═════ Extracted data

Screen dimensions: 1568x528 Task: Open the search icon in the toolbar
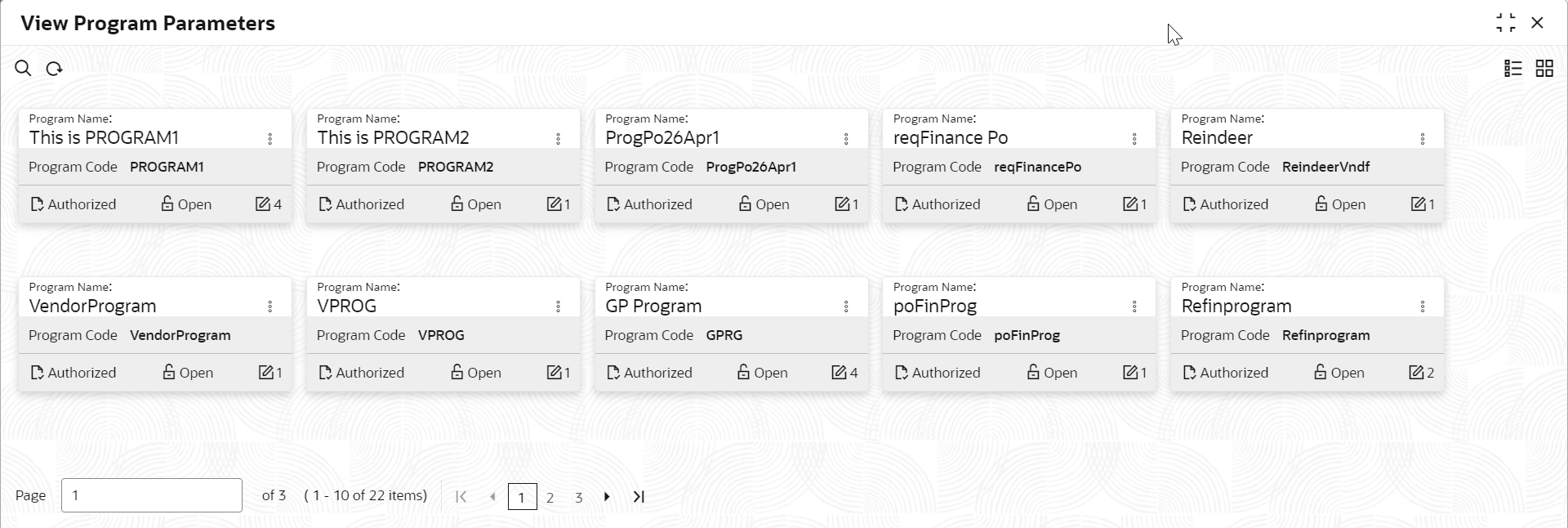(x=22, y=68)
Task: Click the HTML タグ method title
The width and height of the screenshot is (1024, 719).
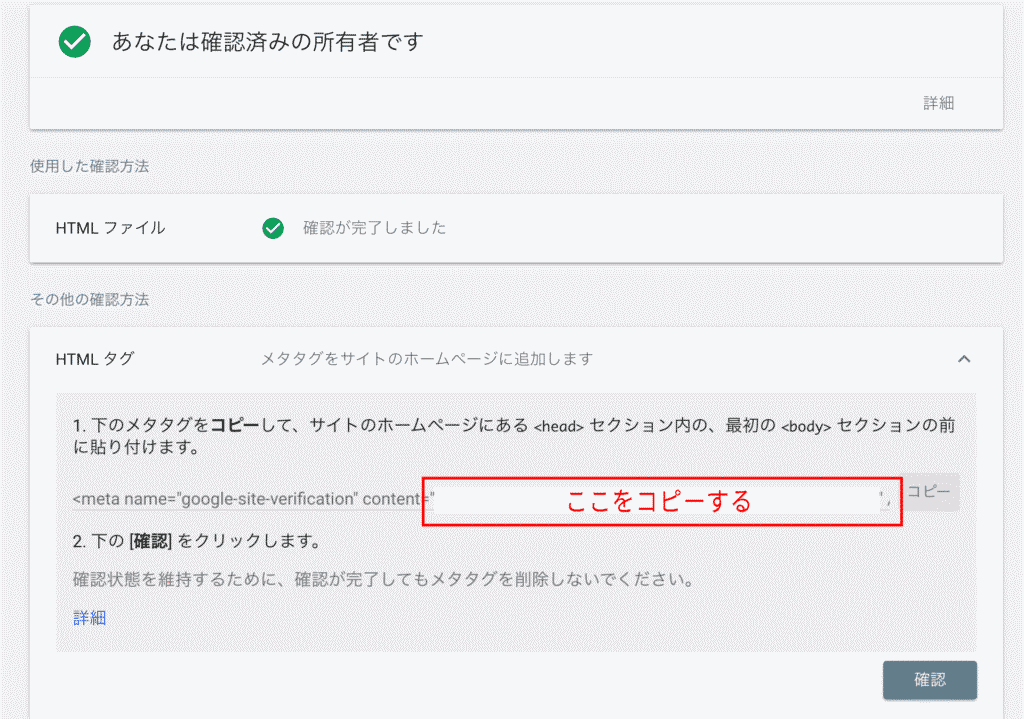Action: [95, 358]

══════════

Task goal: No images belong in the copy. Transcribe every record exactly.

Solution below:
Screen dimensions: 1568x528 Task: Open the search icon in the toolbar
(x=22, y=68)
Task: Click the HTML タグ method title
The width and height of the screenshot is (1024, 719).
Action: [95, 358]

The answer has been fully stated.